Saturday, October 4, 2014

Spending More Time With Kids Yesterday and Spending Less Time On the Internet Today

So... Septermber, I planned to spend at least one hour a day with my kids.
That didn't work as expected: I did not spend that much time. I did not expect this to be a challenge. But it was.
But at least I tried to be more aware of the time I do spend time with them. And that was great.

It was great to get to know them a little more, like experience their thoughts. A great example of that:

My wife pointed my kids to see the full moon. And then my second son said, that he wants to touch the moon. And thus, he will use a very very very very ... ...very long ladder to achieve that goal. My oldest son said, that he will use a big rocket to get to the moon. And that he will put the moon into the trunk of that rocket. After that, both were debating, whether this rocket with the trunk has be bigger that our car or not.

Wonderful.

Spending time with kids is great. Even if it's short.
This month I will spend less than half an hour each day on the internet for private use.
But there are some problems, I already encountered:

It's not 1999 anymore, where you could clearly distinguish between being online or not: For being online, your computer had to be turned on and you had to dial the internet connection with the modem. If that successed, you were online (and you better use the connection, because you pay per minute). If not, or you closed the connection, you weren't.

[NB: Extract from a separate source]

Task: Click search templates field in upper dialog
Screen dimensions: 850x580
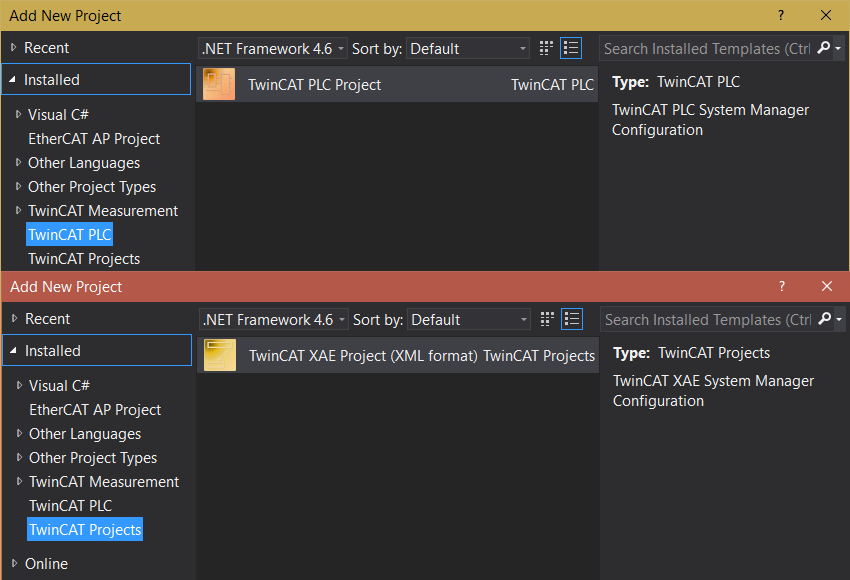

Today, I even don't know whether I'm online: If my notebook has an active wi-fi connection, I'm technically online. Do I use it? I don't know. I don't know, whether my browser is upgrading in background, whether windows tries to download some updates, whether my smartphone (which is currently in my bedroom upstairs) is receiving some WhatsApp messages. Hard to decide.

I also struggle with the definition: private use. Is searching something for my friends private? Reading stuff online for educational purposes, which will affect my work quality at my job?

All I can say now, after four days of internet diet: I'm so much more aware how much my life relies upon the internet today. It's almost frightening.